Почему же большинство птиц живут парами, а большинство млекопитающих – нет? Скорее всего, это связано с заботой о потомстве. У птиц, живущих парами, самец обычно помогает самке высиживать яйца и кормить птенцов, давая ей возможность покидать гнездо и участвовать в добывании пищи. У млекопитающих нет подобных ограничений. У сумчатых и плацентарных млекопитающих детеныши развиваются в организме матери вплоть до рождения, соответствующего выходу из яйца у птиц. После родов самки млекопитающих не добывают пропитание для своих детенышей непосредственно, а кормят их молоком, образующимся из ресурсов материнского организма. Поэтому потомство млекопитающих обычно может обойтись без отцовской заботы. И действительно, у большинства млекопитающих самцы напрямую не участвуют в заботе о потомстве. Сравнение с птицами заставляет предположить, что в тех редких случаях, когда у млекопитающих в ходе эволюции возникала моногамия, это было связано именно с заботой о потомстве. Этолог Девра Клейман продемонстрировала это для нескольких видов приматов и ряда других млекопитающих, особенно представителей семейства собачьих. Примечательно, что по сравнению с детенышами других приматов человеческие младенцы особенно беспомощны и потому нуждаются в активной родительской заботе. Как я расскажу в главе 5, эта беспомощность обусловлена одним важным нововведением в эволюции человека. Так или иначе, по сравнению с другими приматами у человека новорожденные намного больше нуждаются в социальной поддержке.

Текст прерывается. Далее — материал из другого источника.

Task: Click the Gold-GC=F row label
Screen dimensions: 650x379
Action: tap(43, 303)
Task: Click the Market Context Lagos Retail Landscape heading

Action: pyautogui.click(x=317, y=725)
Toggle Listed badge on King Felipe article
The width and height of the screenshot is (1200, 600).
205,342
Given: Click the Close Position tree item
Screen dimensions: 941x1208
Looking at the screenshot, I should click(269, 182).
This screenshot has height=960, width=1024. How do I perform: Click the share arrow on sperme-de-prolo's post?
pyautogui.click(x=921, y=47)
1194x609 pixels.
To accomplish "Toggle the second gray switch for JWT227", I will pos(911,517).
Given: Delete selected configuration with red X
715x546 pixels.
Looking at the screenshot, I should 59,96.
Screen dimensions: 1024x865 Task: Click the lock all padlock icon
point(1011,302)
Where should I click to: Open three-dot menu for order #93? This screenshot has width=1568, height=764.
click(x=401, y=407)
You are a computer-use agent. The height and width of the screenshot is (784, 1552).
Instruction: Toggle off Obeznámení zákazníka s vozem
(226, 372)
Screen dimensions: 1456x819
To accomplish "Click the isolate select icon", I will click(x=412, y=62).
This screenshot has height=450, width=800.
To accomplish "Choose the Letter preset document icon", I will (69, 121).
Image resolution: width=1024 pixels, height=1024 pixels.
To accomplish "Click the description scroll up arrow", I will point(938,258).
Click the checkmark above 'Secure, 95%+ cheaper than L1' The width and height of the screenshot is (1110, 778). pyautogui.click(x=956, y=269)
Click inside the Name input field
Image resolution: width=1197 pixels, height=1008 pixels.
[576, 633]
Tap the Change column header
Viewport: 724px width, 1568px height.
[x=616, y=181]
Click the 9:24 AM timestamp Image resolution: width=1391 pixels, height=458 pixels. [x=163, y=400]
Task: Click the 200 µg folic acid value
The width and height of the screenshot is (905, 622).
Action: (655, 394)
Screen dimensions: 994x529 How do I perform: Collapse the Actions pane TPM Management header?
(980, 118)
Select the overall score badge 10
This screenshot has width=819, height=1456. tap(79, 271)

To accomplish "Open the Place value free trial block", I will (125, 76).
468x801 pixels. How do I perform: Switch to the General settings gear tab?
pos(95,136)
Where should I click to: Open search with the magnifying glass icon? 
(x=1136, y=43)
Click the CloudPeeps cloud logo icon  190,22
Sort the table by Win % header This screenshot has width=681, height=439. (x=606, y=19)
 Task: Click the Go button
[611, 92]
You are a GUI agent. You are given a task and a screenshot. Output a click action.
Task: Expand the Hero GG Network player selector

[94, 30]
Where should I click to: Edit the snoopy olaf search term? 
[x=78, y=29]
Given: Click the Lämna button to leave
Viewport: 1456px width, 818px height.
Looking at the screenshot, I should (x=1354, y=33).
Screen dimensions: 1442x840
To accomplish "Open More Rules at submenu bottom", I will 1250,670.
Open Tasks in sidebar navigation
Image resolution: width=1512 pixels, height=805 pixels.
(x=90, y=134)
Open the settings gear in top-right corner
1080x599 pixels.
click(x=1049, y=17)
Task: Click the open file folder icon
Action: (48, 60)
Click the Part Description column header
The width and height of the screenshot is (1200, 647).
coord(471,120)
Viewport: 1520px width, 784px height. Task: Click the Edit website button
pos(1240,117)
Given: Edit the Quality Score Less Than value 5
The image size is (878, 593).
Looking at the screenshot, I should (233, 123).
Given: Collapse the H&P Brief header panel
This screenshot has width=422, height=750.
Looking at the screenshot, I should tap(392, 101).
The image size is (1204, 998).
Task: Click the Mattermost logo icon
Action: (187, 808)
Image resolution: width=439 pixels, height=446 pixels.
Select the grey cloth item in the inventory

Казалось бы, можно ожидать, что система спаривания того или иного вида будет соответствовать характерной для него социальной системе. Например, может показаться очевидным, что у видов, живущих парами, все потомство каждой самки будет потомством одного отца. Иными словами, жизнь парами и строго моногамное спаривание можно принять за две стороны одной медали. Возьмем, к примеру, тысячи живущих парами видов птиц, которых традиционно считали строго моногамными. Орнитологи в течение бессчетных часов наблюдали за жизнью таких видов, но не обнаружили никаких отклонений от строгой моногамии. Однако с внедрением генетических методов установления отцовства оказалось, что все далеко не так просто. Как это ни странно, для 9 из каждых 10 исследованных видов птиц, живущих парами, было показано, что самцы отнюдь не всегда заботятся о своем собственном потомстве: около половины птенцов появляются на свет в результате спариваний самок с «чужими» самцами. Спрашивается: почему такие спаривания не удавалось увидеть в бинокль толпам орнитологов – как любителей, так и профессионалов? Ответ состоит в том, что «незаконные» спаривания совершаются быстро и тайком. Обманутый самец может знать о них не больше, чем подсматривающий орнитолог.